§ Objectives
(1) From the page below on how the betting model works, reproduce word for word the part that opens with the words containing "This is the" and closes with "beat good opponents.".
(2) Answer these questions from the page below on how the betting model works:
(a) What formula sizes each bet in proportion to the edge?
(b) How many years of game-by-game results does the model learn from?
(c) Through what service are real-time lines from licensed sportsbooks obtained?

§ Page extract
How It Works | Sibyls Edge

The Core Idea

Most sports bettors lose — not because they're bad at sports, but because they're fighting an opponent (the sportsbook) that has priced every game using its own statistical models. Beating a sportsbook long-term requires finding games where your probability estimate is more accurate than theirs.

Sibyls Edge builds machine learning models trained on thousands of historical games. These models output a win probability for each team. When our probability is meaningfully higher than what the sportsbook's odds imply, we flag it as an edge. The size of your bet is then sized proportionally to that edge using the Kelly Criterion — a mathematically proven formula for optimal bet sizing under uncertainty.

This is the same framework used by professional sports bettors, quantitative hedge funds, and casino advantage players. The only thing that separates a losing strategy from a winning one is the accuracy of the underlying probability model.

What Goes Into the Model

Every prediction starts with data. We collect, clean, and process several categories of information for each sport:

Team Performance

Season-level offensive and defensive efficiency metrics. Not just wins and losses — the underlying statistics that predict future outcomes better than records do.

Strength of Schedule

We compute each team's adjusted rating accounting for who they beat and who beat them. A 10-win team that beat bad opponents is rated very differently from one that beat good opponents.

Recent Form

Rolling performance windows over recent games — because a team's form over the last 5–10 games often predicts this week's result better than their full-season average.

Contextual Factors

Rest schedules, travel distances, back-to-back games, injury reports, and home/away splits. Sports outcomes are affected by more than talent alone.

Historical Game Logs

25+ years of game-by-game results for each sport — the foundation the model learns from. Patterns that held across decades are far more reliable than recent trends alone.

Market Odds

Real-time lines from licensed sportsbooks via The Odds API. We compare our model's probability against the implied market probability to identify edges.

What we don't publish: The specific combination of features, their relative weights, and the exact formulas we use to compute derived statistics are proprietary. Publishing them would allow others to replicate — and eventually arbitrage — the edge we've built. Think of it the way a poker player doesn't reveal their exact hand-reading tells.

§ Given data
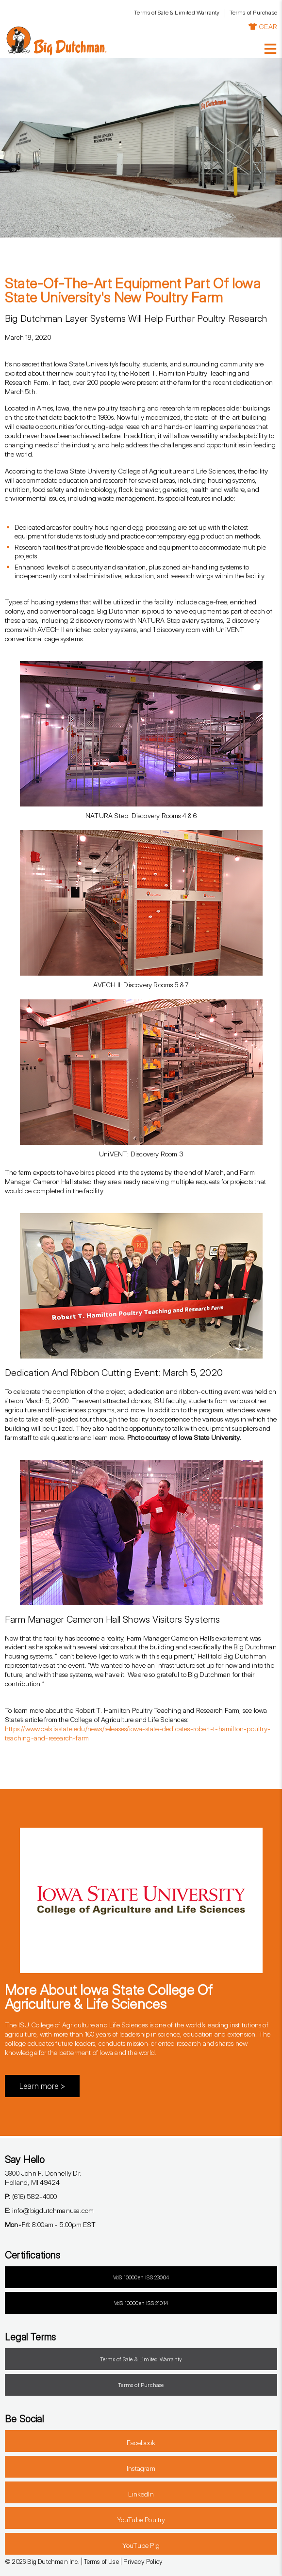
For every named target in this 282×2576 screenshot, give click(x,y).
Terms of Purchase (253, 12)
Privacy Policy (143, 2561)
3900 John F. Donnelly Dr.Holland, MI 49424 (43, 2177)
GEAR (263, 26)
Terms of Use (101, 2561)
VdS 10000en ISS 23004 (141, 2277)
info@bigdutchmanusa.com (49, 2210)
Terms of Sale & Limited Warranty (176, 12)
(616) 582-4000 (31, 2196)
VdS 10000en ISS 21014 (141, 2303)
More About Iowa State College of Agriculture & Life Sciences (109, 1996)
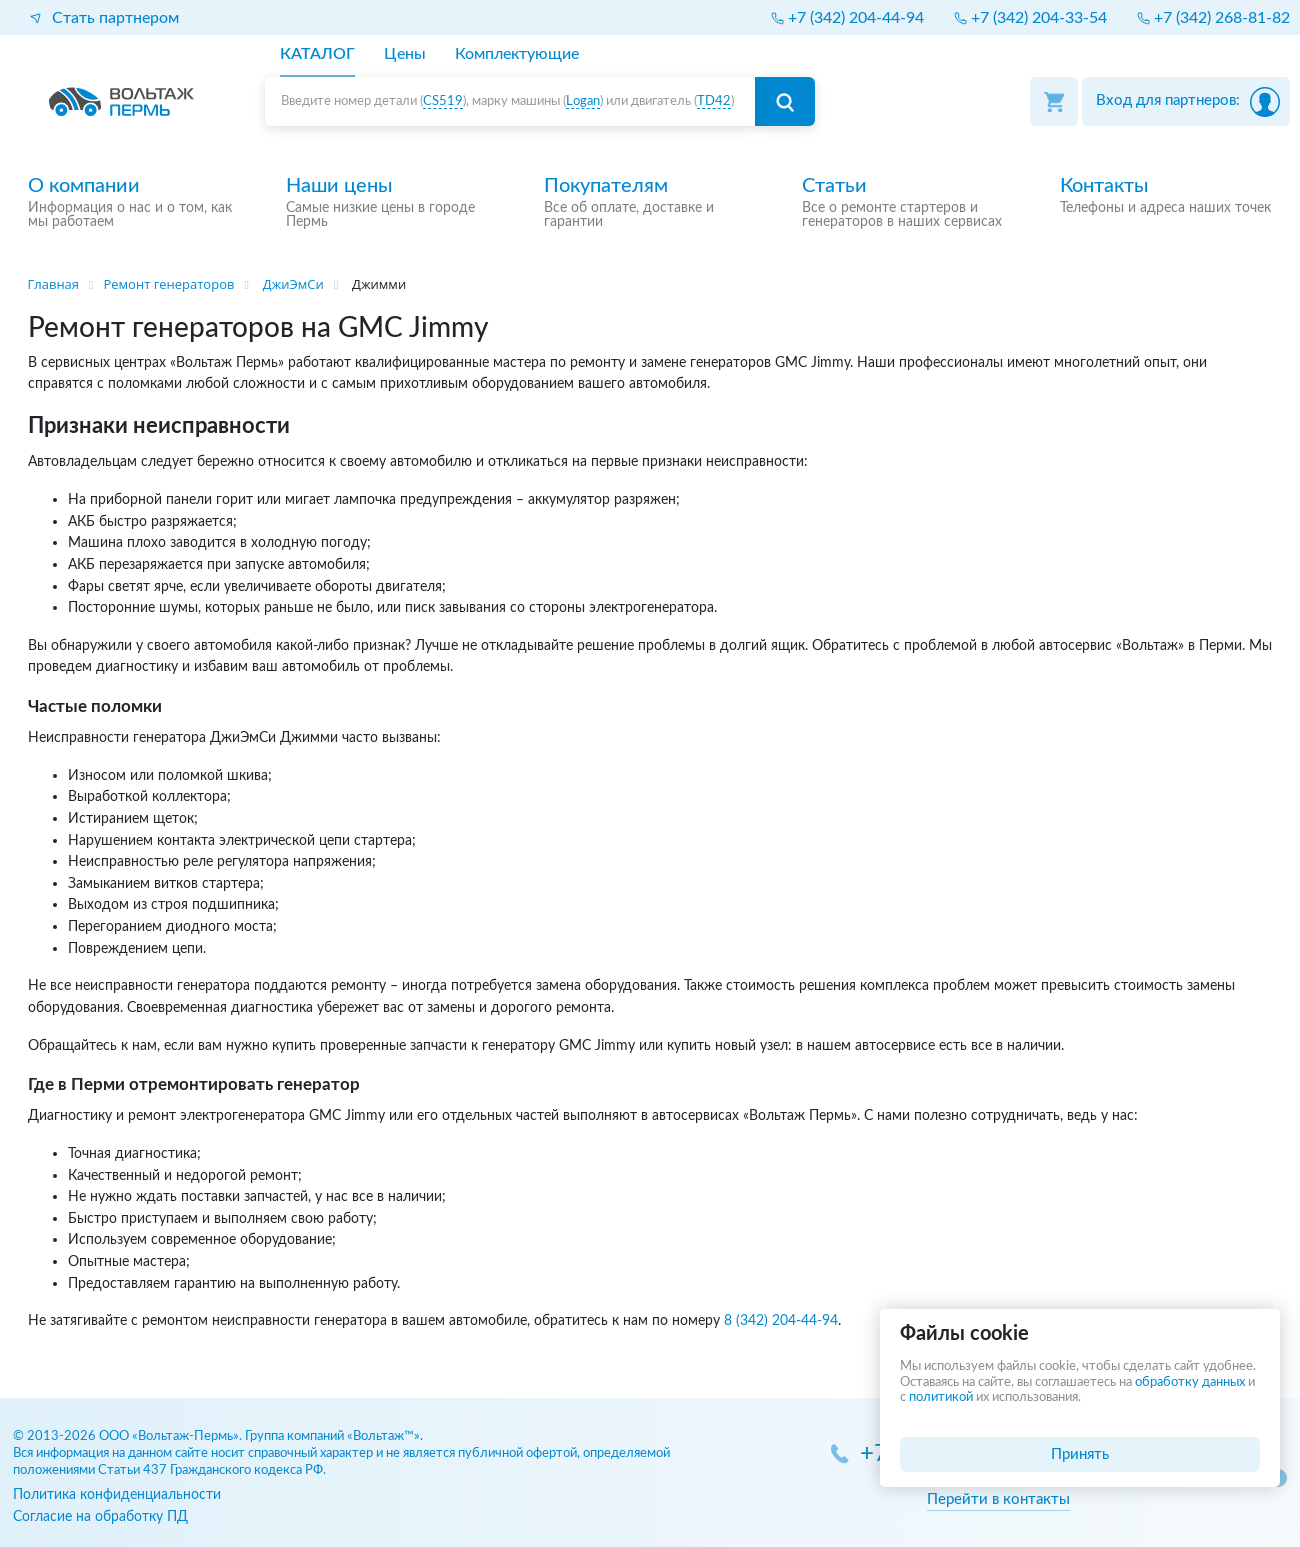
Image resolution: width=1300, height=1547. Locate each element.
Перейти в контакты (998, 1499)
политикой (941, 1397)
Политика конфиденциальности (117, 1494)
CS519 (443, 101)
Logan (583, 101)
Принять (1080, 1454)
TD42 (714, 101)
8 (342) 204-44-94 (781, 1320)
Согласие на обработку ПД (100, 1516)
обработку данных (1190, 1382)
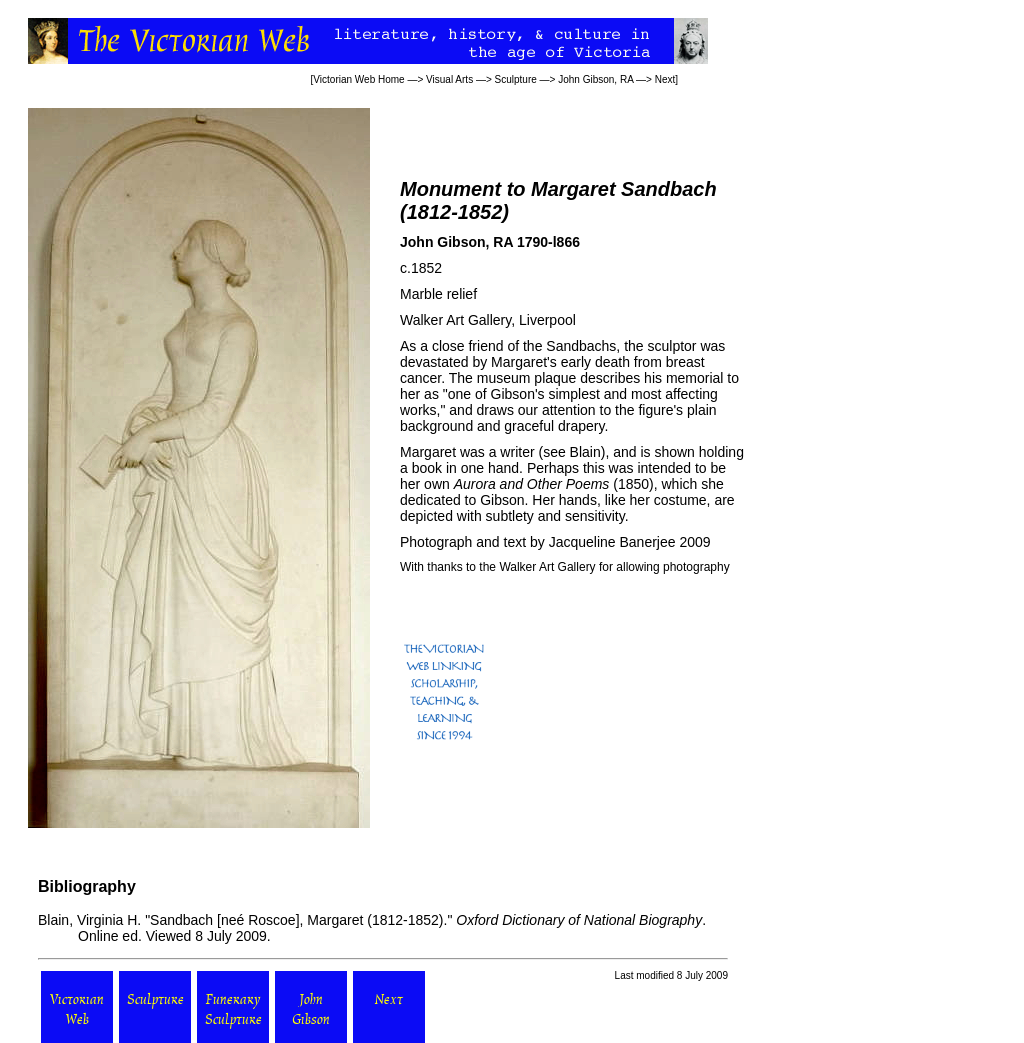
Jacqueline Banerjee (612, 542)
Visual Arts (449, 79)
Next (665, 79)
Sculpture (516, 79)
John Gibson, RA (595, 79)
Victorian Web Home (358, 79)
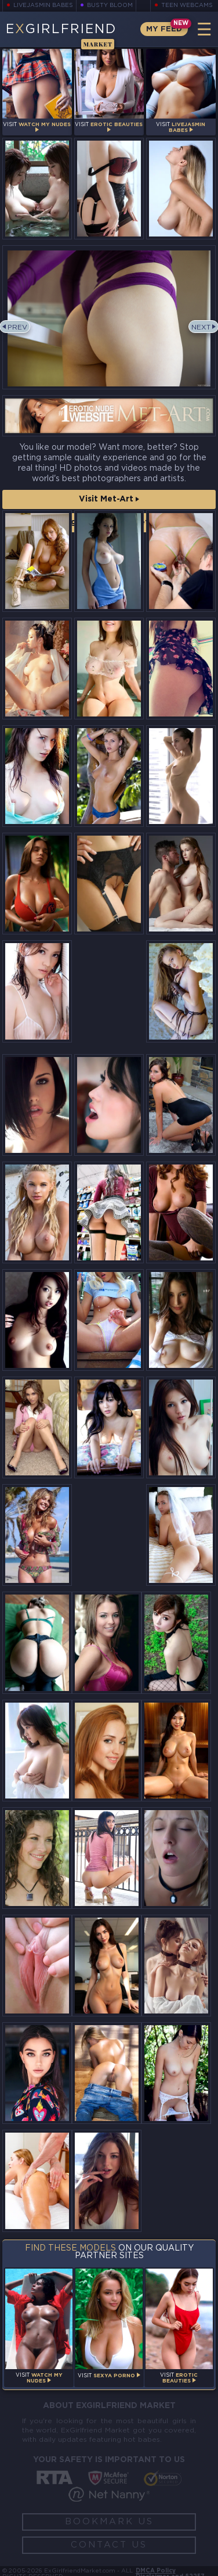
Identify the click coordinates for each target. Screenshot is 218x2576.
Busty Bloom (110, 5)
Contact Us (109, 2545)
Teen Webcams (187, 5)
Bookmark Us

§ Answers to each task
(1)
This is the same framework used by professional sports bettors, quantitative hedge funds, and casino advantage players. The only thing that separates a losing strategy from a winning one is the accuracy of the underlying probability model.

What Goes Into the Model

Every prediction starts with data. We collect, clean, and process several categories of information for each sport:

Team Performance

Season-level offensive and defensive efficiency metrics. Not just wins and losses — the underlying statistics that predict future outcomes better than records do.

Strength of Schedule

We compute each team's adjusted rating accounting for who they beat and who beat them. A 10-win team that beat bad opponents is rated very differently from one that beat good opponents.

(2)
(a) The Kelly Criterion.
(b) 25+ years.
(c) The Odds API.